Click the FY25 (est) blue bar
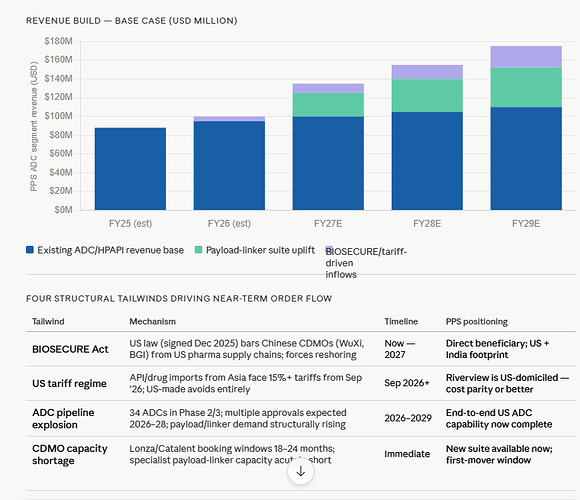This screenshot has width=580, height=500. (x=130, y=169)
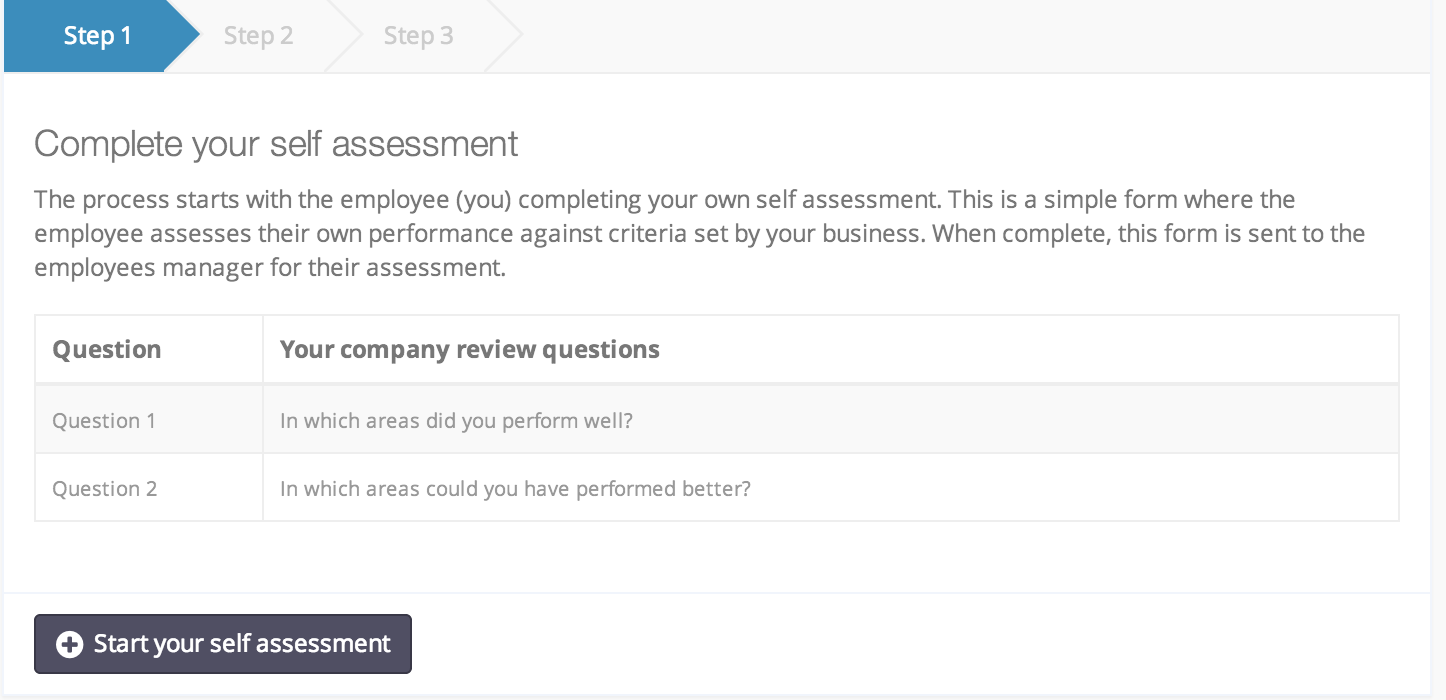The height and width of the screenshot is (700, 1446).
Task: Switch to the Step 2 tab
Action: coord(258,36)
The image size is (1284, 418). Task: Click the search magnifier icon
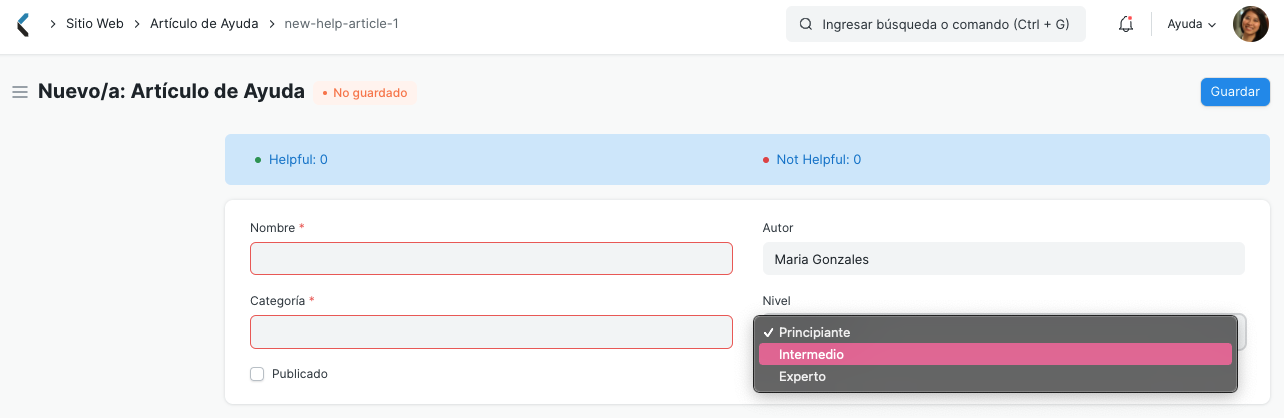click(x=806, y=24)
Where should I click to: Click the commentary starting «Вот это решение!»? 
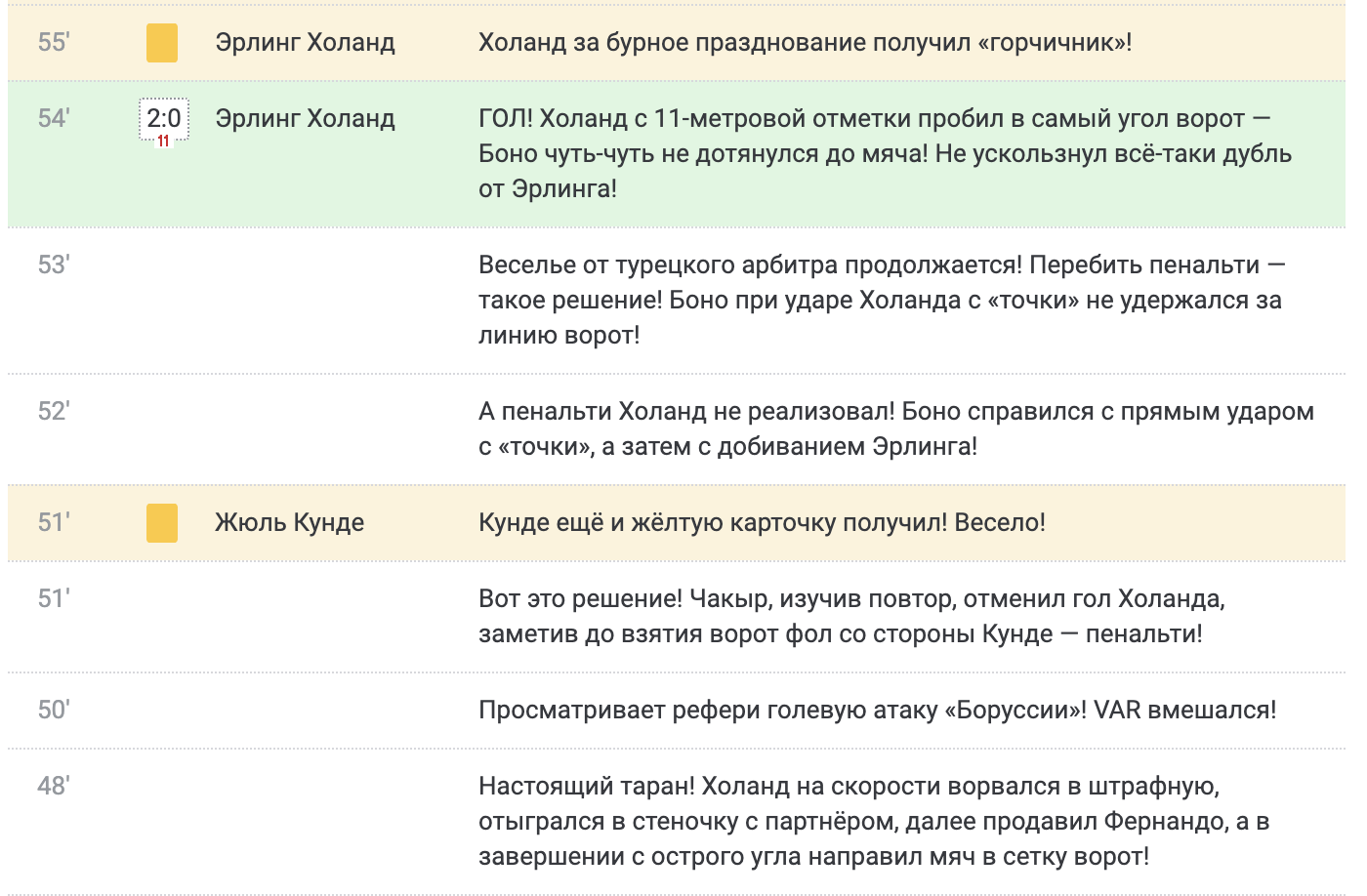(850, 616)
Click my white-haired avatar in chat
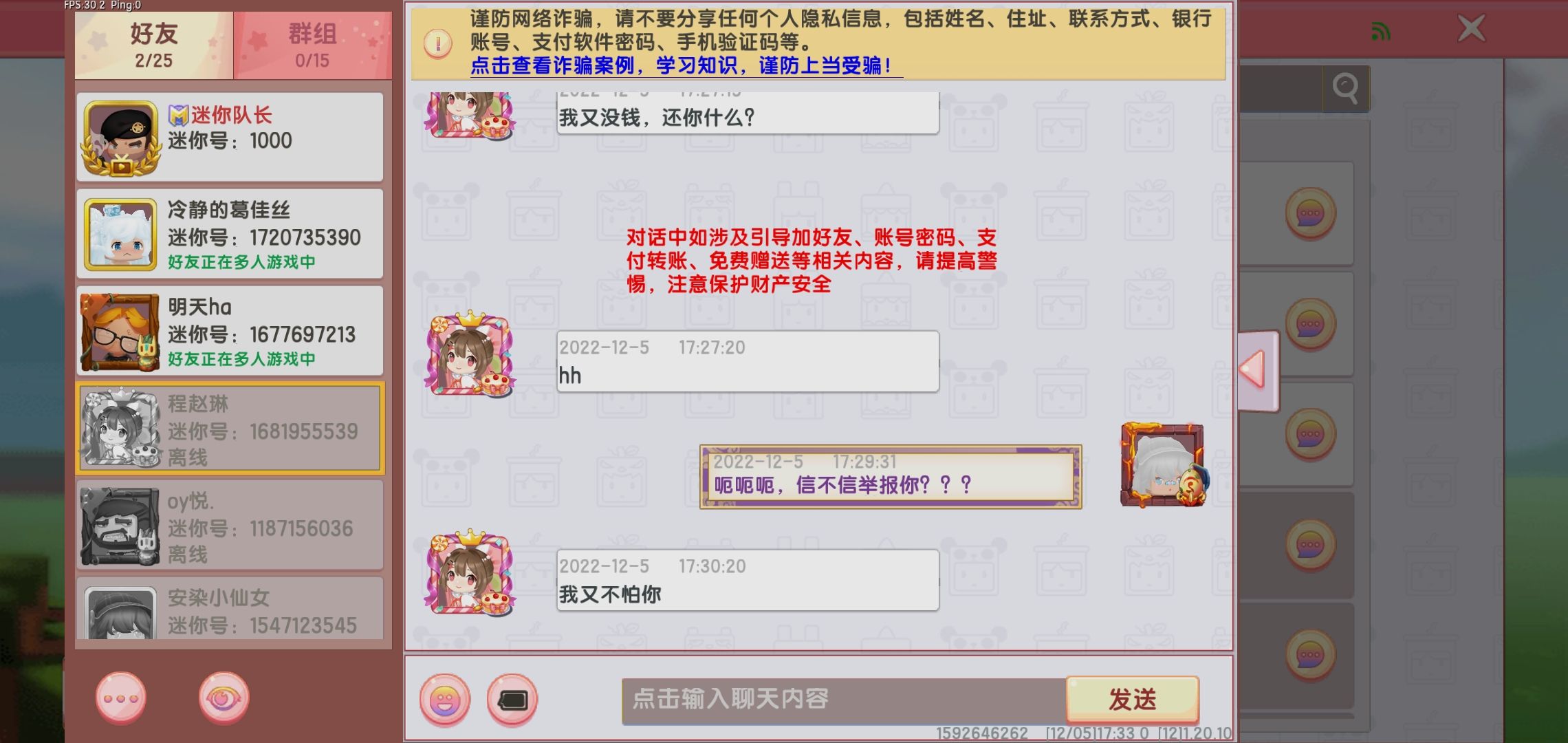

========================

**Problem to work on:** Each line from the one holding "Where should I" to the end of the records above must be copied exactly; the pictures must not be copied.

**Exercise answer:**
Where should I click to: Click the commentary starting «Вот это решение!»? 
(850, 616)
Click my white-haired avatar in chat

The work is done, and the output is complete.